Yes, you read that correctly, cyclists are prohibited from wearing long socks.

The UCI took the precautionary decision to ban long socks for fear that cyclists would gain an unfair advantage by using compression socks.

However, this had led to some interesting situations; infamously, at the 2019 World Championships, UCI officials literally pulled out the ruler to measure the height of Remco Evenepoel’s sock.

The ruling is that the socks cannot be longer than the middle between the shin and the knee, anyway, Evenepoel immediately removed his socks after starting.

Stickum – NFL

Oakland Raiders Lester Hayes (37) sidelined putting the stickum on his hands during the game against the Philadelphia Eagles at the Louisiana Superdome.  New Orleans, LA 25/01/1981 CREDIT: Heinz Kluetmeier
Lester Hayes got Stickum banned

Stickum is an adhesive that was once used by wide receivers in the NFL to help catch the ball.

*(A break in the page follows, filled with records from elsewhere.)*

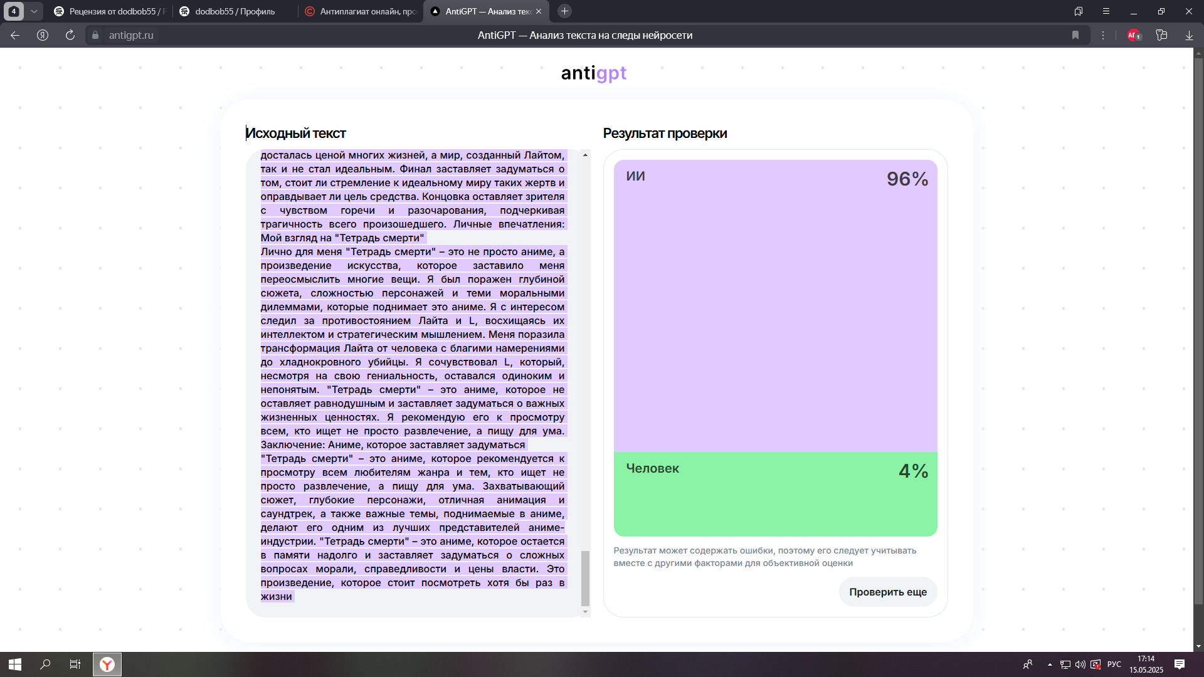The width and height of the screenshot is (1204, 677).
Task: Reload the antigpt.ru page
Action: tap(70, 35)
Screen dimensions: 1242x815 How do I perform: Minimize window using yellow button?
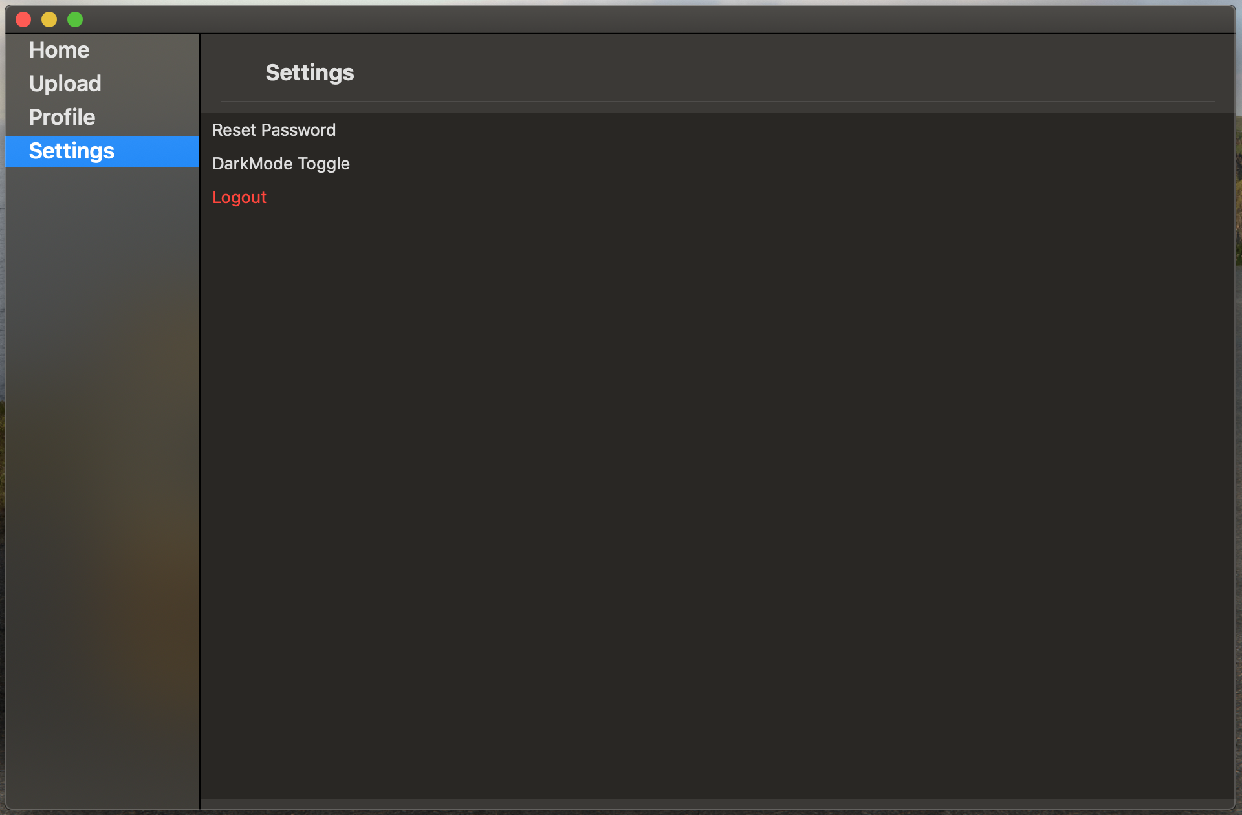click(49, 19)
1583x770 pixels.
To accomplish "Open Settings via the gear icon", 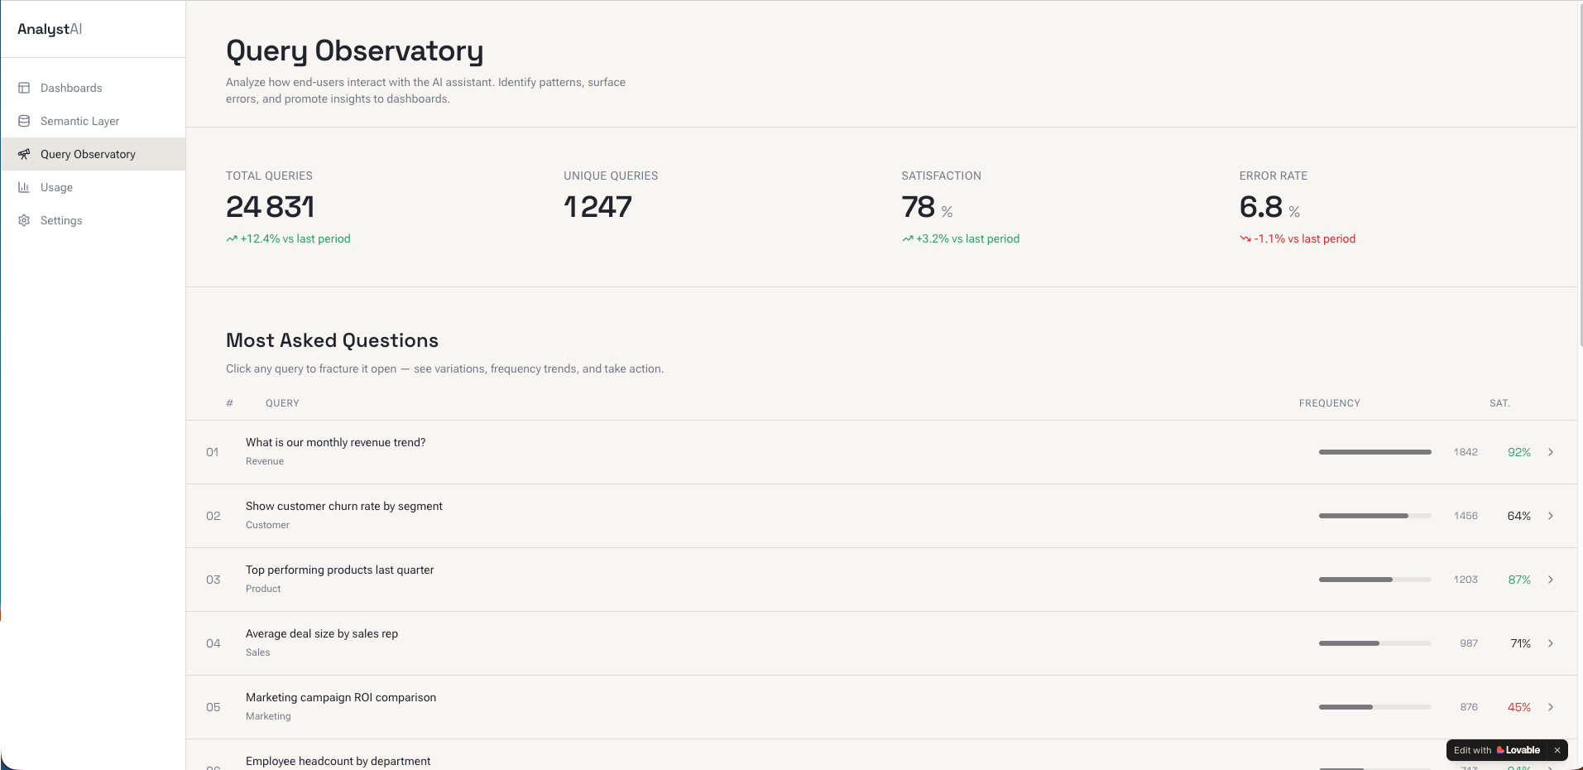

While the NFL initially closed its eyes, it banned after Lester Hayes, who was a cornerback, crossed the line.

Hayes saw what his counterpart did and dialed it up at 11, and he covered himself with Stickum – forcing the other players to hold on to him in the fray.

However, after his ban, Jerry Rice confirmed that players continue to use him.

‘Ninja’ Headbands – NBA

The Philadelphia 76ers Jimmy Butler # 23 headband is seen during the game against the Minnesota Timberwolves on March 30, 2019 at the Target Center in Minneapolis, Minnesota
‘Ninja’ headbands were a huge trend in the NBA in 2018

The NBA has had its fair share of fashion trends over the years.

However, the one that rubbed NBA officials the wrong way was the headband trend of 2018.

You could see young newcomers and seasoned veterans wearing headbands, ties running down their backs, and it was that little detail that stopped the trend in its tracks.

The NBA banned the style, citing “safety concerns”.